Evli çiftin erkeği ölmüş. Erkeğin spermleri ölmeden önce alınıp Sperm Bankası’nda tutuluyor. Kadın 42 yaşında... Bu spermlerin naklini istiyor kendisine ve ölen kocasından bir çocuk sahibi olmayı arzu ediyor...

Mahkeme reddediyor (!) Neden? Çünkü çocuk babasız büyüyecekmiş!

Sağlık Bakanlığı da kadını reddediyor!

Ancak... Danıştay kadını haklı buluyor ve “Bir kadının çocuk sahibi olma hakkı elinden alınamaz” deniliyor.

Bu karar emsal olacak.

Nihayet “aklı başına, gerçek hukukçular da varmış” bu ülkede...
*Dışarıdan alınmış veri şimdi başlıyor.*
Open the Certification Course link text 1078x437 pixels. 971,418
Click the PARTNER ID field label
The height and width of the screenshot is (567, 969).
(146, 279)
İşte bu tür olaylar gelişmiş Batı ülkelerinde yok. Aramızdaki uygarlık farkı bu!”

TEBESSÜM

Bir gün kör, bir gün dilsiz...


Adam, bir süre önce sabah işe giderken para verdiği kör dilencinin, bu defa çolak olduğunu görünce çok şaşırır...

Ertesi gün aynı yerden geçerken dilenci bu kez sağır ve dilsizdir...

Dayanamayıp sorar:

“Yahu, sen her gün sakatlığını böyle değiştirir misin?”

Dilenci boynunu büker:

“Ne yapayım beyim, insanlar hep yenilik istiyor!”

GÜNÜN SÖZÜ

Tanrı’nın değirmeni ağır işler ama son derece iyi öğütür!